Your task:
Your task is to write out every line of the data exactly. Drop the pictures.

Records to use:
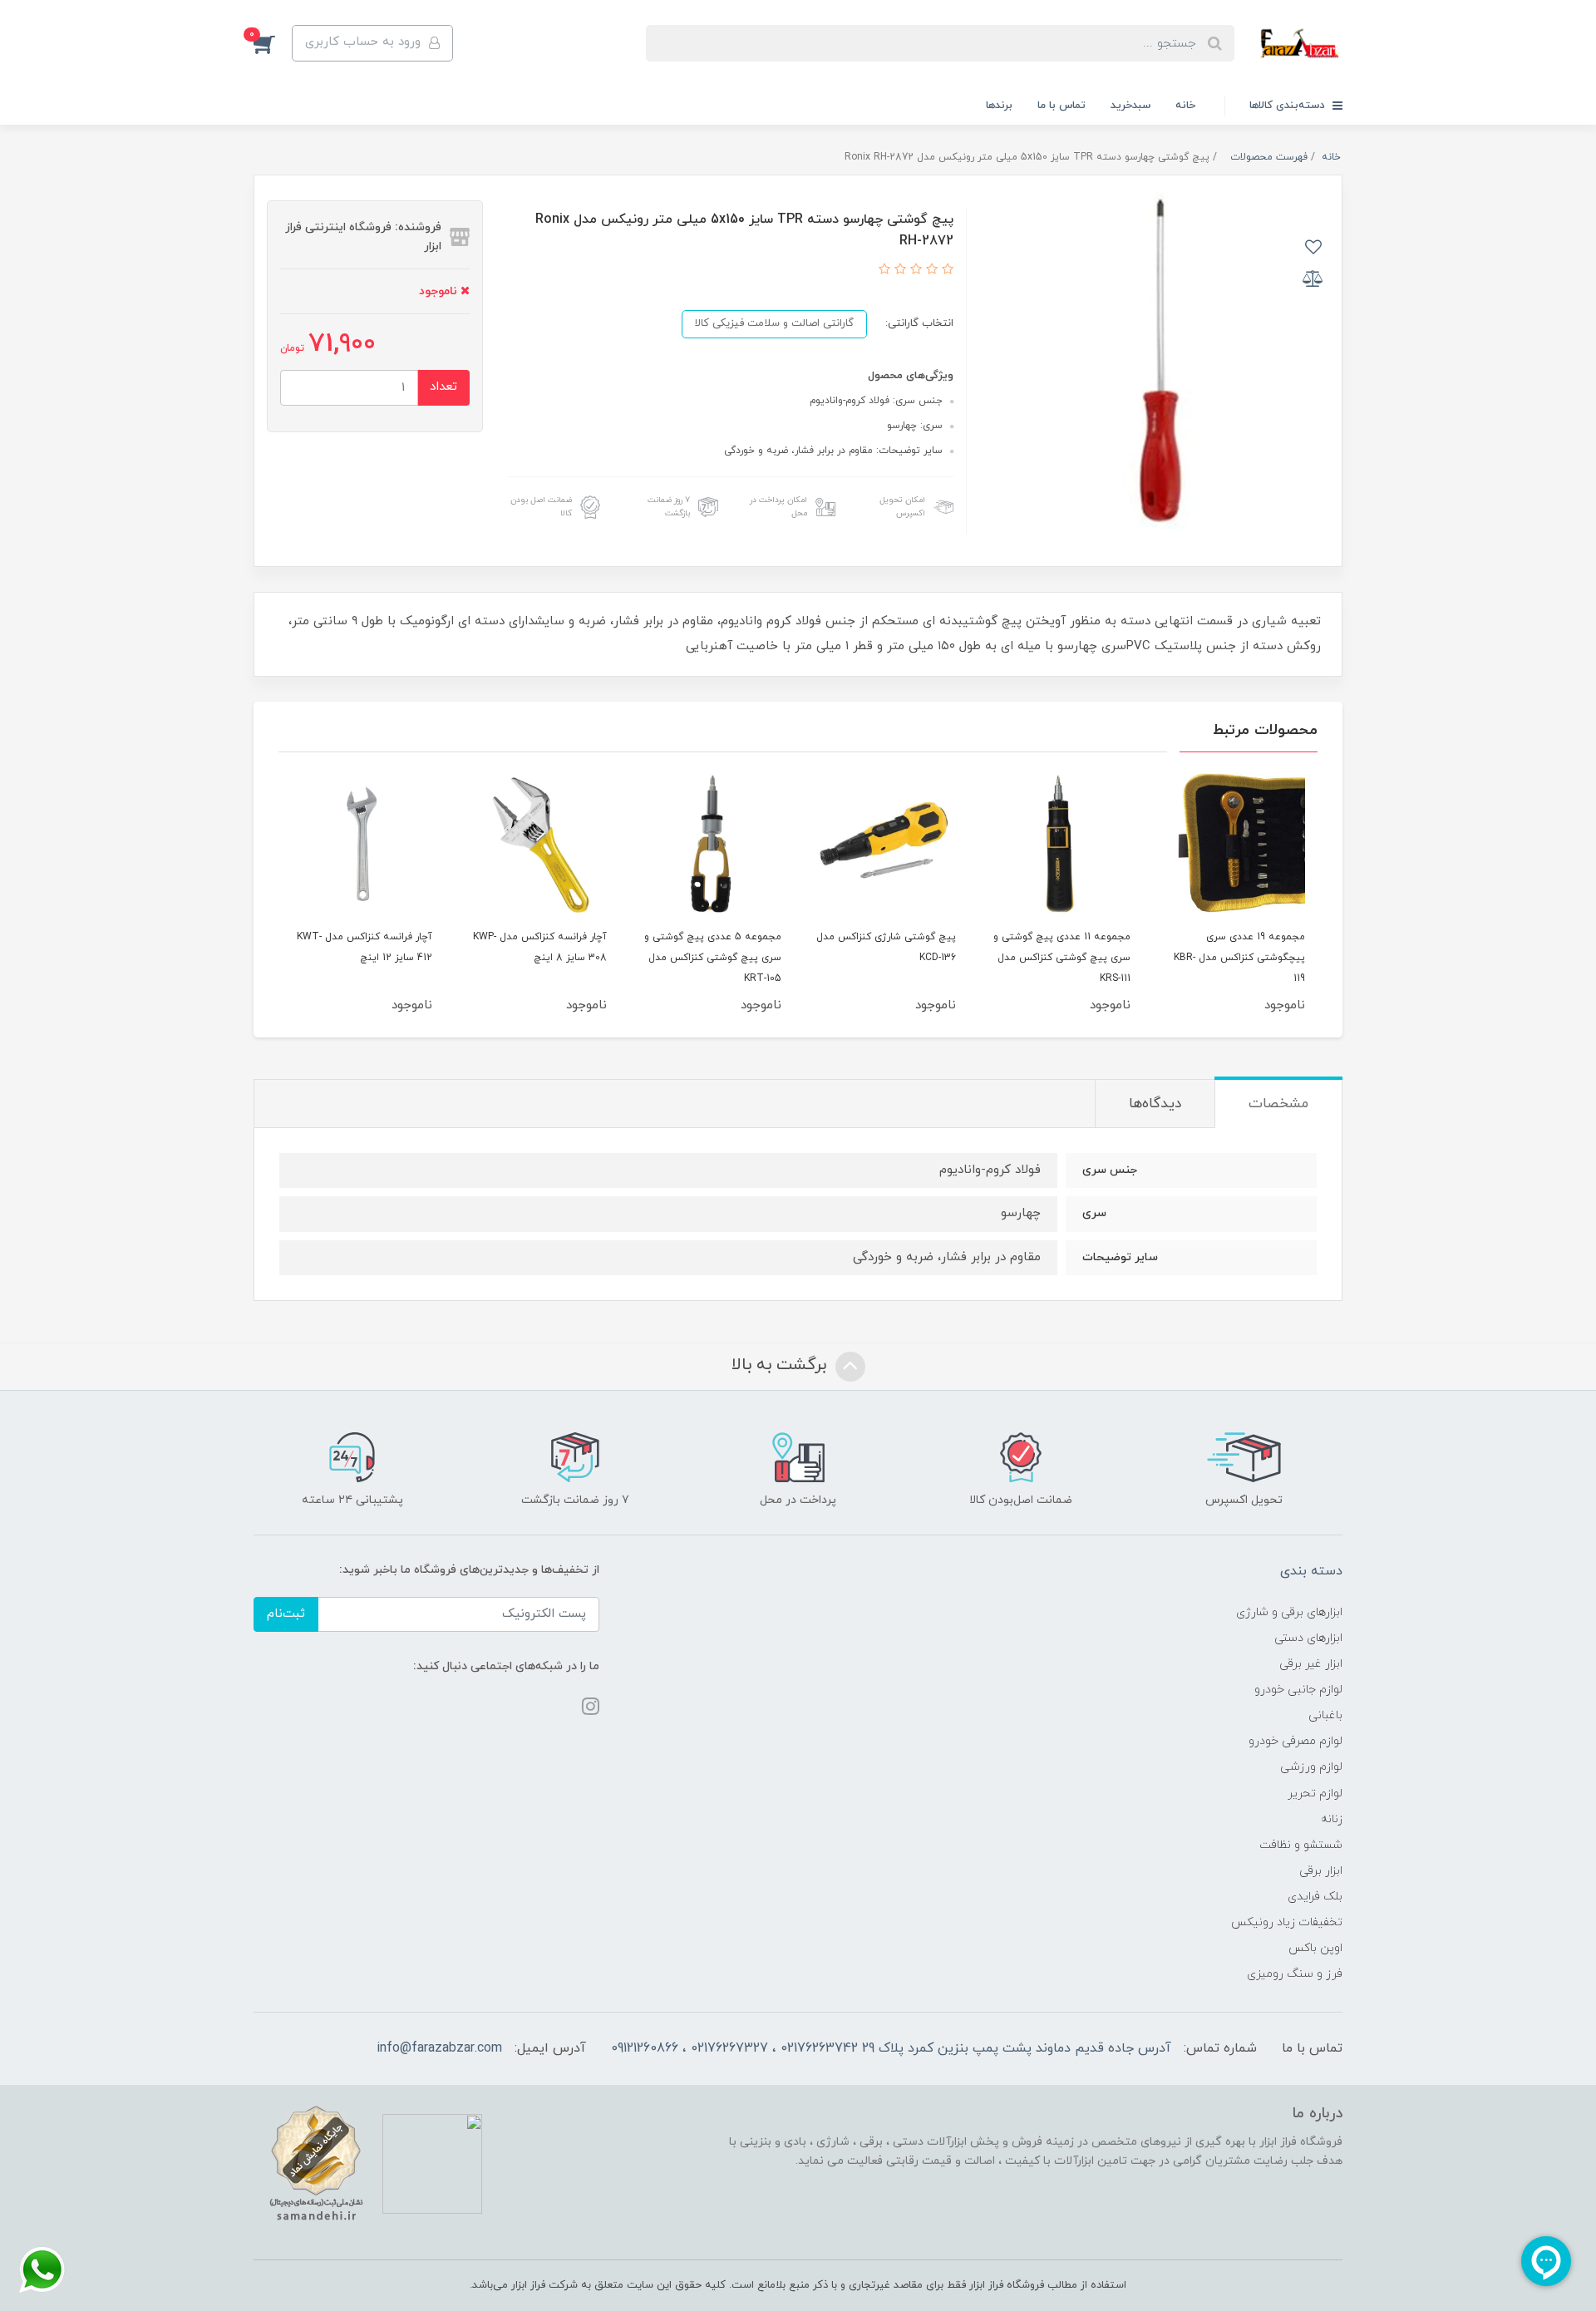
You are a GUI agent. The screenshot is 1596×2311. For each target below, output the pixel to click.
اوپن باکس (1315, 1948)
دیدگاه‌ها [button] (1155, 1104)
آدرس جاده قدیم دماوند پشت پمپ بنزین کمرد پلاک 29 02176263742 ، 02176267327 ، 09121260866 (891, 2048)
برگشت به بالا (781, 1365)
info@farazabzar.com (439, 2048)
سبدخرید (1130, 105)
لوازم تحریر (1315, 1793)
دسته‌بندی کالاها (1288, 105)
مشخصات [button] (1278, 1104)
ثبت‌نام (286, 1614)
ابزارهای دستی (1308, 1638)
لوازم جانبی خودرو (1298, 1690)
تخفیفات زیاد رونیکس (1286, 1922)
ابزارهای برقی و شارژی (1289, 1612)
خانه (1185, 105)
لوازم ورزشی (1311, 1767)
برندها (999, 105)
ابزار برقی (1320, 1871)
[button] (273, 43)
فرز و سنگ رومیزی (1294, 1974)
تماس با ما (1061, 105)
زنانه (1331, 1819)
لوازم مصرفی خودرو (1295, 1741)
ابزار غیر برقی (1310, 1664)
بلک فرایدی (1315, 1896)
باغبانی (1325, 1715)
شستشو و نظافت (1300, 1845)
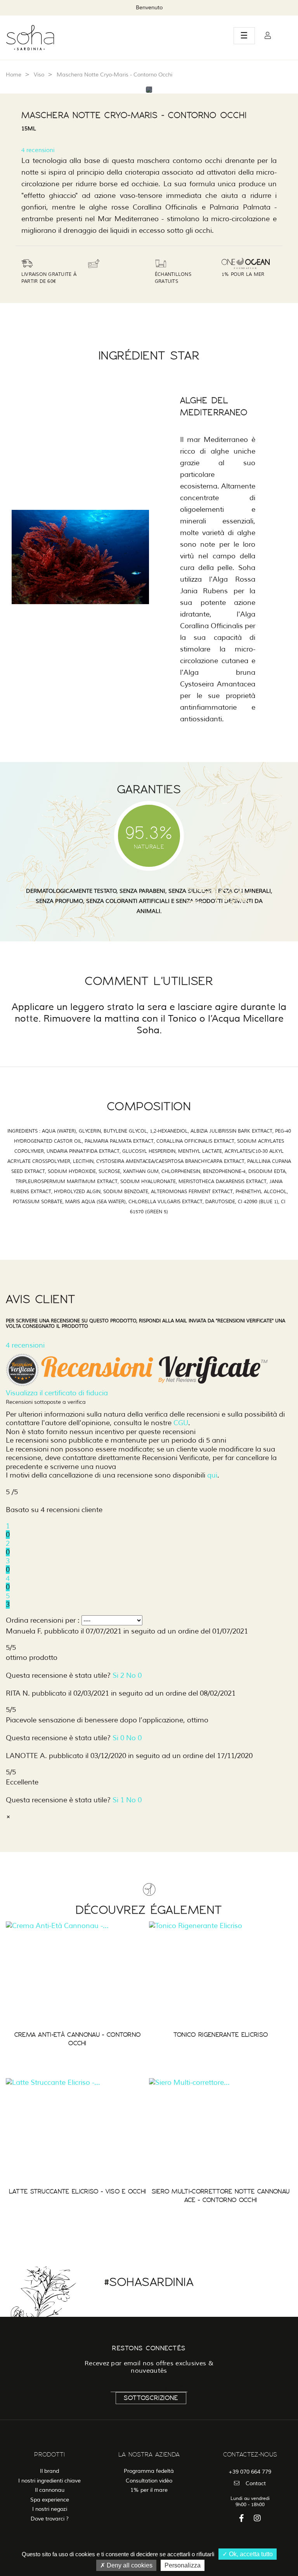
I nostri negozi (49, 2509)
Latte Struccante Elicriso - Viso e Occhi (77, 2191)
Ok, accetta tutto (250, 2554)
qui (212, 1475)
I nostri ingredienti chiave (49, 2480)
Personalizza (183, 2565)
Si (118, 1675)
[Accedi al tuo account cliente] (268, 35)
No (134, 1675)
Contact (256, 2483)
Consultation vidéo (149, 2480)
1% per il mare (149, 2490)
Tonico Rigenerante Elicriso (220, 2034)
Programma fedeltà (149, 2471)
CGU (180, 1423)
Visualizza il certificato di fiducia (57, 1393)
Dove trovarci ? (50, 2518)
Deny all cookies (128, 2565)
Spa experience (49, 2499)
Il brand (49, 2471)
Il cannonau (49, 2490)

The completed task:
You are a GUI agent. The screenshot is 1596×2311. For each target below, output the pixel to click.
اوپن باکس (1315, 1948)
دیدگاه‌ها [button] (1155, 1104)
آدرس جاده قدیم دماوند پشت پمپ بنزین کمرد پلاک 29 02176263742 ، 02176267327 ، 09121260866 (891, 2048)
برگشت به بالا (781, 1365)
info@farazabzar.com (439, 2048)
سبدخرید (1130, 105)
لوازم تحریر (1315, 1793)
دسته‌بندی کالاها (1288, 105)
مشخصات [button] (1278, 1104)
ثبت‌نام (286, 1614)
ابزارهای دستی (1308, 1638)
لوازم جانبی خودرو (1298, 1690)
تخفیفات زیاد رونیکس (1286, 1922)
ابزارهای برقی و شارژی (1289, 1612)
خانه (1185, 105)
لوازم ورزشی (1311, 1767)
برندها (999, 105)
ابزار برقی (1320, 1871)
[button] (273, 43)
فرز و سنگ رومیزی (1294, 1974)
تماس با ما (1061, 105)
زنانه (1331, 1819)
لوازم مصرفی خودرو (1295, 1741)
ابزار غیر برقی (1310, 1664)
بلک فرایدی (1315, 1896)
باغبانی (1325, 1715)
شستشو و نظافت (1300, 1845)
I nostri negozi (49, 2509)
Latte Struccante Elicriso - Viso e Occhi (77, 2191)
Ok, accetta tutto (250, 2554)
qui (212, 1475)
I nostri ingredienti chiave (49, 2480)
Personalizza (183, 2565)
Si (118, 1675)
[Accedi al tuo account cliente] (268, 35)
No (134, 1675)
Contact (256, 2483)
Consultation vidéo (149, 2480)
1% per il mare (149, 2490)
Tonico Rigenerante Elicriso (220, 2034)
Programma fedeltà (149, 2471)
CGU (180, 1423)
Visualizza il certificato di fiducia (57, 1393)
Dove trovarci ? (50, 2518)
Deny all cookies (128, 2565)
Spa experience (49, 2499)
Il brand (49, 2471)
Il cannonau (49, 2490)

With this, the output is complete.